[Collection entries]
= = = = = = =

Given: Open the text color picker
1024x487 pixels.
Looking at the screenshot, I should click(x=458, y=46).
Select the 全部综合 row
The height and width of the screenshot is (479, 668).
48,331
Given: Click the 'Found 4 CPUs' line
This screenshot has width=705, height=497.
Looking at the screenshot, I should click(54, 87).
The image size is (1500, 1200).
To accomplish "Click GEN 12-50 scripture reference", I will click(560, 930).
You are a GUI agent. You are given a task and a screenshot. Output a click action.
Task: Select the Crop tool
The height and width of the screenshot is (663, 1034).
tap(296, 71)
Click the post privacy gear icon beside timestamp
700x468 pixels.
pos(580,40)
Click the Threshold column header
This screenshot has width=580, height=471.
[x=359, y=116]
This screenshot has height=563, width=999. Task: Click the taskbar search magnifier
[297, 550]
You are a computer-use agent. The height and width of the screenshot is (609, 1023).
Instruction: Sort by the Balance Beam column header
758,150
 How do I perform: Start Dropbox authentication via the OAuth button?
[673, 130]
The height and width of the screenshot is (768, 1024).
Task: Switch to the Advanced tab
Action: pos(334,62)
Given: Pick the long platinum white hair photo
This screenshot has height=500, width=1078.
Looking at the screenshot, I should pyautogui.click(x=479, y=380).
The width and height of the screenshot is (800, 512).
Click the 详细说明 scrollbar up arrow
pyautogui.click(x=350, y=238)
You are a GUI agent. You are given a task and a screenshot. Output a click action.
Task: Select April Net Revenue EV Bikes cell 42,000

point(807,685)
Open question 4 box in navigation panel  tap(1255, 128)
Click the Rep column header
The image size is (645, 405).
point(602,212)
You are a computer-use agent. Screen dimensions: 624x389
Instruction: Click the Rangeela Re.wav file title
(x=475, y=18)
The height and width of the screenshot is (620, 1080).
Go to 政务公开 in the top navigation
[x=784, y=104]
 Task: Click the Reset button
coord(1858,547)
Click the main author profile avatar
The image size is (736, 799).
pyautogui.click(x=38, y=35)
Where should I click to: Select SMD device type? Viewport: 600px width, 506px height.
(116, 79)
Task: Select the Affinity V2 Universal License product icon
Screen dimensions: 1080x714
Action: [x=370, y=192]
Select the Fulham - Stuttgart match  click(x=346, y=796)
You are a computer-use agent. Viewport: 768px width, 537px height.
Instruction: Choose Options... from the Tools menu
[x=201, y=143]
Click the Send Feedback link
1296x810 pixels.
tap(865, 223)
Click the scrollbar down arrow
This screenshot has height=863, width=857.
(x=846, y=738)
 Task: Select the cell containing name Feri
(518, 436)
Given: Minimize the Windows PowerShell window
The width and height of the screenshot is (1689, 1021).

= = = = = = =

WHAT NEEDS TO BE DONE: Every line above needs to be repeated exactly as shown.

OUTPUT OF THE EXERCISE:
Given: Open the text color picker
1024x487 pixels.
Looking at the screenshot, I should click(x=458, y=46).
Select the 全部综合 row
The height and width of the screenshot is (479, 668).
48,331
Given: Click the 'Found 4 CPUs' line
This screenshot has width=705, height=497.
Looking at the screenshot, I should click(54, 87).
The image size is (1500, 1200).
To accomplish "Click GEN 12-50 scripture reference", I will click(560, 930).
You are a GUI agent. You are given a task and a screenshot. Output a click action.
Task: Select the Crop tool
The height and width of the screenshot is (663, 1034).
tap(296, 71)
Click the post privacy gear icon beside timestamp
700x468 pixels.
pos(580,40)
Click the Threshold column header
This screenshot has width=580, height=471.
[x=359, y=116]
This screenshot has height=563, width=999. Task: Click the taskbar search magnifier
[297, 550]
You are a computer-use agent. The height and width of the screenshot is (609, 1023).
Instruction: Sort by the Balance Beam column header
758,150
 How do I perform: Start Dropbox authentication via the OAuth button?
[673, 130]
The height and width of the screenshot is (768, 1024).
Task: Switch to the Advanced tab
Action: pos(334,62)
Given: Pick the long platinum white hair photo
This screenshot has height=500, width=1078.
Looking at the screenshot, I should pyautogui.click(x=479, y=380).
The width and height of the screenshot is (800, 512).
Click the 详细说明 scrollbar up arrow
pyautogui.click(x=350, y=238)
You are a GUI agent. You are given a task and a screenshot. Output a click action.
Task: Select April Net Revenue EV Bikes cell 42,000

point(807,685)
Open question 4 box in navigation panel  tap(1255, 128)
Click the Rep column header
The image size is (645, 405).
point(602,212)
You are a computer-use agent. Screen dimensions: 624x389
Instruction: Click the Rangeela Re.wav file title
(x=475, y=18)
The height and width of the screenshot is (620, 1080).
Go to 政务公开 in the top navigation
[x=784, y=104]
 Task: Click the Reset button
coord(1858,547)
Click the main author profile avatar
The image size is (736, 799).
pyautogui.click(x=38, y=35)
Where should I click to: Select SMD device type? Viewport: 600px width, 506px height.
(116, 79)
Task: Select the Affinity V2 Universal License product icon
Screen dimensions: 1080x714
Action: [x=370, y=192]
Select the Fulham - Stuttgart match  click(x=346, y=796)
You are a computer-use agent. Viewport: 768px width, 537px height.
Instruction: Choose Options... from the Tools menu
[x=201, y=143]
Click the Send Feedback link
1296x810 pixels.
tap(865, 223)
Click the scrollbar down arrow
This screenshot has height=863, width=857.
(x=846, y=738)
 Task: Select the cell containing name Feri
(518, 436)
Given: Minimize the Windows PowerShell window
The width and height of the screenshot is (1689, 1021).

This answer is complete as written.